TEXT TO READ.
Maria Sharapova, the Russian five-time grand slam champion who became one of the highest-paid sportswomen in the world, has announced the end of her glittering and at times controversial career.

Maria Sharapova won five grand slam and 36 WTA titles over a career that was jump-started when she won Wimbledon at 17 years old
She became the first Russian woman to be world number one in 2005, and won all four grand slam titles through her career
The later years of Sharapova’s career were interrupted by injury and a 15-month suspension for taking the banned drug meldonium
Siberia-born Sharapova, 32, whose Wimbledon victory over Serena Williams in 2004, aged 17, propelled her to superstardom and riches, broke the news in an article for Vanity Fair.

“I’m new to this, so please forgive me. Tennis — I’m saying goodbye,” Sharapova, whose rags to riches story captivated the sporting world but turned sour when she was banned for doping, wrote in a farewell article.

Her decision to quit is hardly a major surprise as she has not been anywhere near her best since returning in 2017 from the 15-month ban for taking prohibited heart drug meldonium at the 2016 Australian Open.

The former world number one has played only two matches this year, losing in the first round of the Australian Open, with her ranking sliding to 373.

EXERCISE REQUIREMENTS.
A) In the article about Sharapova's retirement, what did her ranking slide to?
B) Rewrite the article about Sharapova's retirement between "Her decision to" and "2016 Australian Open.", inclusive, replacing "prohibited" with "banned".

GIVEN MATERIAL.
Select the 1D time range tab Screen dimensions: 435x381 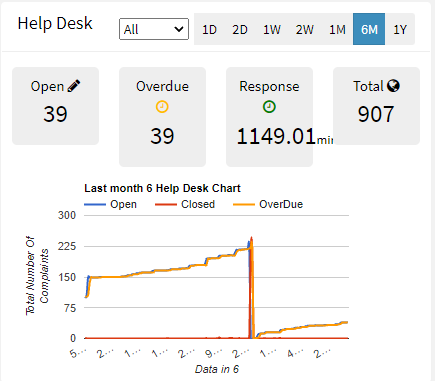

ANSWERS TO THE EXERCISE.
A) 373

B)
Her decision to quit is hardly a major surprise as she has not been anywhere near her best since returning in 2017 from the 15-month ban for taking banned heart drug meldonium at the 2016 Australian Open.